Mary Williams Walsh, in the NYT, has a good investigation of US Sugar, and the way that its managers seem to be enriching themselves at the expense of their employee-shareholders. It is unfortunate, however, that one sentence, buried in her copy, made it into the photo caption at the top which everybody reads:
In Clewiston, Fla., U.S. Sugar was known as a good citizen. But after Nafta, the company changed as it rushed to lower its costs.
The goings on at US Sugar might well be scandalous, but they have nothing to do with Nafta. Here’s how the article explains what happened:
The North American Free Trade Agreement raised the prospect of a flood of cheap sugar from Mexico and other countries with low wages. U.S. Sugar scrambled to lower its costs.

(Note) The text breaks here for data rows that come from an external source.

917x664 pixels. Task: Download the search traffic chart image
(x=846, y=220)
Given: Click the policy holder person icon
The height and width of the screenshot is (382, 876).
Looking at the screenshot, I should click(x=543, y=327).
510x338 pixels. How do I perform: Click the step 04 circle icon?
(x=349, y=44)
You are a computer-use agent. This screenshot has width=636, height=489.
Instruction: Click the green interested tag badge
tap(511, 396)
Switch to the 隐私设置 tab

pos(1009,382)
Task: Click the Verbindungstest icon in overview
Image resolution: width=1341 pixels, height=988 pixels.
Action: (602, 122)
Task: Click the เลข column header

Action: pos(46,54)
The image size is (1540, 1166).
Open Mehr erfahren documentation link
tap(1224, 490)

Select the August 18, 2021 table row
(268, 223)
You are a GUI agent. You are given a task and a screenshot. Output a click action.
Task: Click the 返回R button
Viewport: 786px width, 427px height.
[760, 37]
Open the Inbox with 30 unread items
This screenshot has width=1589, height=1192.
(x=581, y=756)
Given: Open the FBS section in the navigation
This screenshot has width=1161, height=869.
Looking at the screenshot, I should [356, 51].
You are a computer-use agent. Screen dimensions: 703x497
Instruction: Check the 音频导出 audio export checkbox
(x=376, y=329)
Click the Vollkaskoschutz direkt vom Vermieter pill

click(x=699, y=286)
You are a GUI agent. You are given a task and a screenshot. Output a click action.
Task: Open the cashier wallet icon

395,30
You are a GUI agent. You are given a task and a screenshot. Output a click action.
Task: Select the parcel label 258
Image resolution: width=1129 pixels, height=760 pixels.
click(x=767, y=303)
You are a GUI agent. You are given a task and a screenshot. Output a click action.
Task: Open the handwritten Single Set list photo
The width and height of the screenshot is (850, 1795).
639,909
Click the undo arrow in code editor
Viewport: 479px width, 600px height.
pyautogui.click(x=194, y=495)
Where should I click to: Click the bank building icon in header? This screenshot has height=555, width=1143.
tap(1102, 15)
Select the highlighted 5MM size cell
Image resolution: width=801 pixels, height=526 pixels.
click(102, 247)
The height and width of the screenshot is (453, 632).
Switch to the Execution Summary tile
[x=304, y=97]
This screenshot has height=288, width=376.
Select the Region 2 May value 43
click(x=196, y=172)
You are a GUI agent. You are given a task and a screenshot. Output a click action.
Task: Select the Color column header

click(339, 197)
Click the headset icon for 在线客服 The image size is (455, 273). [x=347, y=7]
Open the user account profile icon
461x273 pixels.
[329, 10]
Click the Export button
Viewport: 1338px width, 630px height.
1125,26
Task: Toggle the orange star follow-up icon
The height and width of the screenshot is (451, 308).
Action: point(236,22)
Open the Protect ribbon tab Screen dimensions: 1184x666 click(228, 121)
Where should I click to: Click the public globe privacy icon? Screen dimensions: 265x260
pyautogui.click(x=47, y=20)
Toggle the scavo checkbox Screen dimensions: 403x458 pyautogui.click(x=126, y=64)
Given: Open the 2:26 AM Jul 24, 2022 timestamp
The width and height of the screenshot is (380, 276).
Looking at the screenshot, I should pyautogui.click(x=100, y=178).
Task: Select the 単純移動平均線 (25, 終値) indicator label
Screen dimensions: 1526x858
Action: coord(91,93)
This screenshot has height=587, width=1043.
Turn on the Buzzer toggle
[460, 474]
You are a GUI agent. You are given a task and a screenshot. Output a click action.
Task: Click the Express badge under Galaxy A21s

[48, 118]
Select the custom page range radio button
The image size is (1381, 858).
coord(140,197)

Nafta happened in 1994; the actions that the article focuses on didn’t start happening until the following decade, and the main action – rejecting a takeover offer at $293 a share – didn’t happen until 2005.
By that point, it was obvious to everybody concerned that there was and is no "flood of cheap sugar from Mexico and other countries with low wages". Just look at the latest farm bill: it guarantees 85% of the US sugar market to US producers, who quite happily manage to charge double the global rate for their product. If there’s one thing which has been blissfully unaffected by Nafta, it’s sugar.
Just as the decline of sock manufacturing in the US had nothing to do with a 1984 tariff reduction, the decline in US Sugar’s corporate citizenship had nothing to do with Nafta. Pretending that it might just gives management a pre-baked excuse for its actions.